Regulation of alternative splicing of retinol metabolism in lipid abnormality of PCOS liver by Cyp4a32 and Hsd17b6.

Abstract

Liver lipid disorders are common in polycystic ovary syndrome (PCOS) patients. A DHEA-induced PCOS mouse model exhibited elevated liver triglyceride (TG) and total cholesterol (TC), reinforcing this association between liver lipids and PCOS. Liver transcriptomic sequencing revealed that 168 differentially expressed genes and 285 alternative splicing (AS) event genes, significantly enriching retinol metabolism. Further combined analyses showed the Cyp4a32 and Hsd17b6 genes were abnormally expressed in the livers of PCOS mice.
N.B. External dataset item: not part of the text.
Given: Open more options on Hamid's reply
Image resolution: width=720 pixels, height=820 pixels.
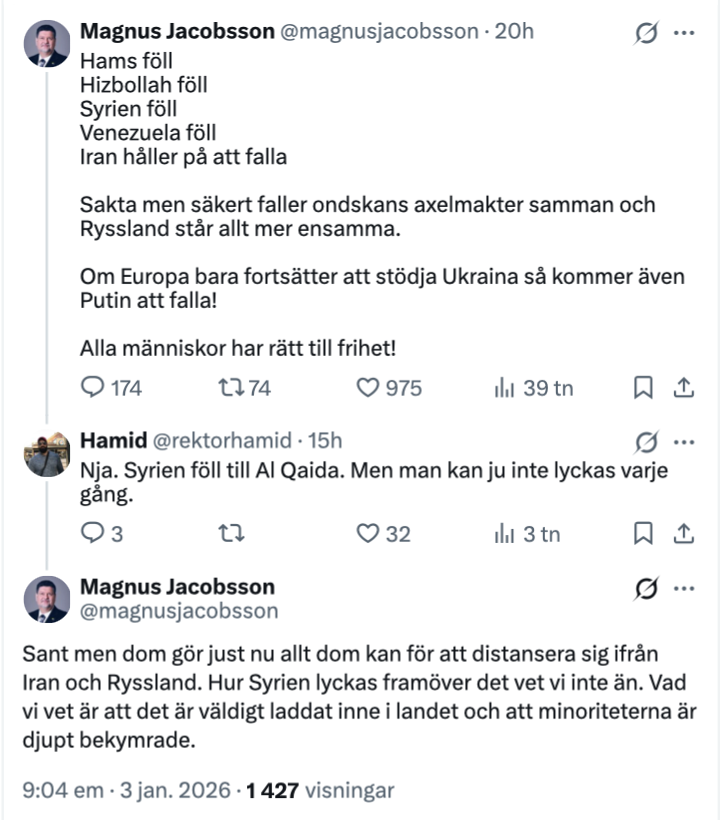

AS analysis revealed that Cyp4a32 had upregulated exon skipping (SE), including SE and mutually exclusive exons (MXE), while among the modes of SE, MXE, and alternative 3' splice site (A3SS), Hsd17b6 showed downregulated MXE. These findings suggest that Cyp4a32 and Hsd17b6 may change the retinol metabolism by modulating AS patterns, which then dysregulate hepatic lipid metabolism in PCOS. This study highlights potential therapeutic targets for PCOS-associated liver lipid disorders.